Tuesday 10 April 2012

The beautiful game

Douglas Gordon and Philippe Parreno's 2006 film, 'Zidane: A Twenty-First Century portrait' is a 90 minute football match between Real Madrid and Villareal in the Estadio Santiago BernabĂ©u in Madrid, which took place on April 23rd 2005 in front of 80 thousand spectators and the millions watching on TV. 
   Seventeen synchronised movie cameras, that used different types of film, all in various positions and locations around the stadium, each one focusing on one player, the world class Real Madrid half back Zinedine Zidane.

   
   The piece was edited together by editor Herve Schneid, from all the different bits of piece, to ultimately make a single continuous 90 minute movie.
   The soundtrack consists of the Spanish commentator's televised account of the match, which runs intermittently throughout allowing for a narrative undertone of the piece, along with the roars of the crowd, sounds of contact form the field, heavy breathing, silence and music by Scottish band Mogwai.
   Statements made by Zidane appear in subtitles, giving you the ability to hear what he is saying during the match allowing the viewer to get a deeper understanding in to Zidane's thoughts during a game, which at a normal televised game you would otherwise not be able to hear or see.
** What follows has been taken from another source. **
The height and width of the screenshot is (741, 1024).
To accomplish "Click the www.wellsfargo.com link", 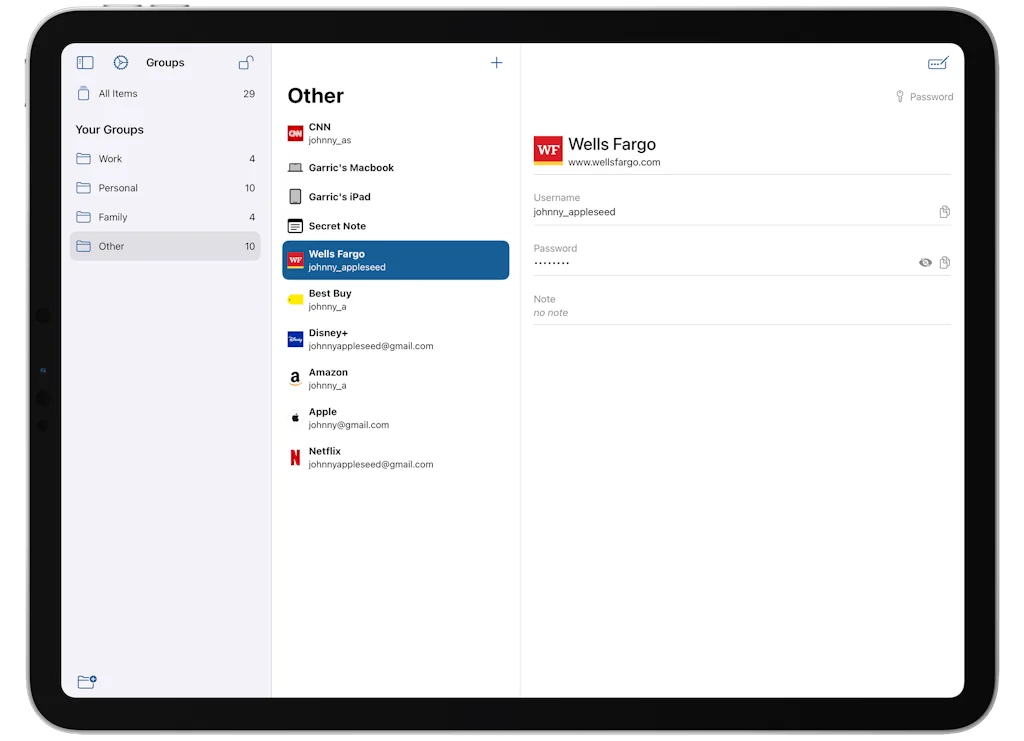I will coord(614,162).
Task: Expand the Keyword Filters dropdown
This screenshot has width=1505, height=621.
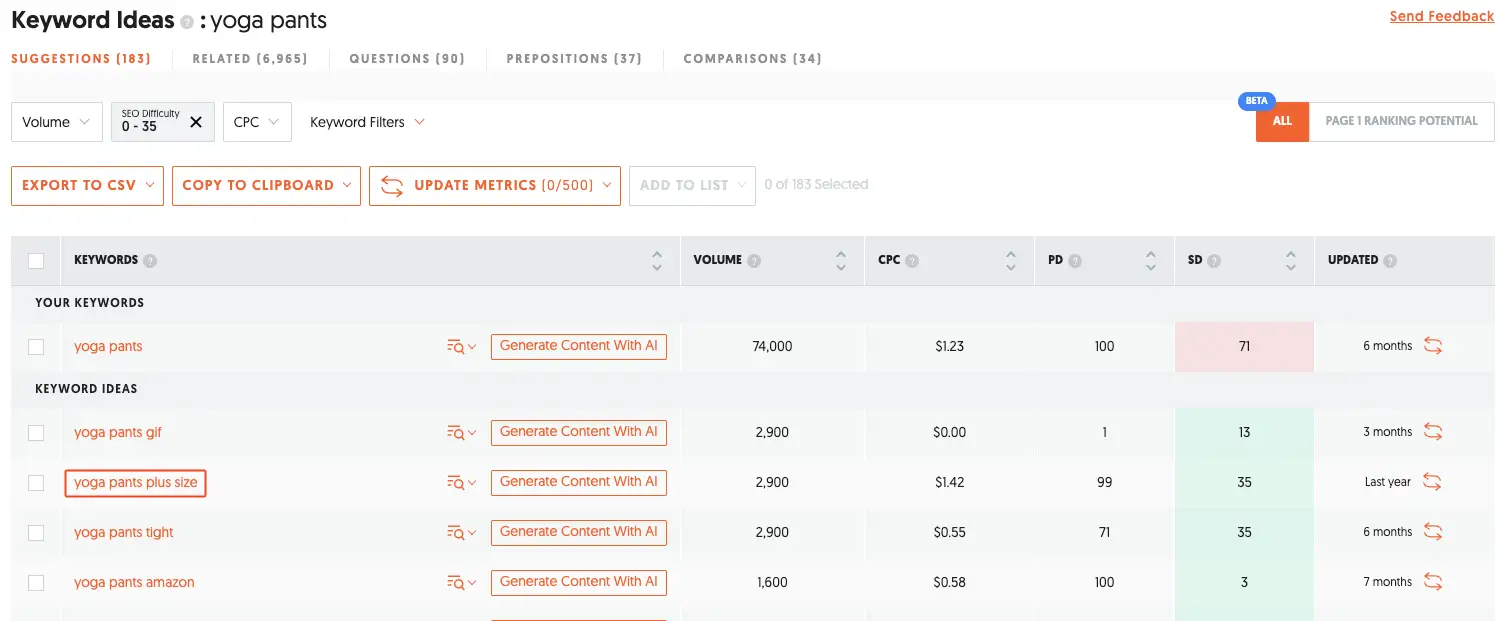Action: pyautogui.click(x=367, y=122)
   Zidane himself is depicted as entirely absorbed throughout the majority of the film obviously on the match.
   The final film opened at the Cannes film festival in 2006 and was projected in a stadium at the Basel Art Fair, and then shortly after went on to general release in Paris. Zidane is quoted as saying "you hear the crowd and you feel its presence. There is sound, the sound of noise." Then: "When you are immersed in the match, you don't really hear the crowd. At the same time you can almost chose what yo want to hear. You are never alone." All of the remarks allow for a of Zidane's inner life.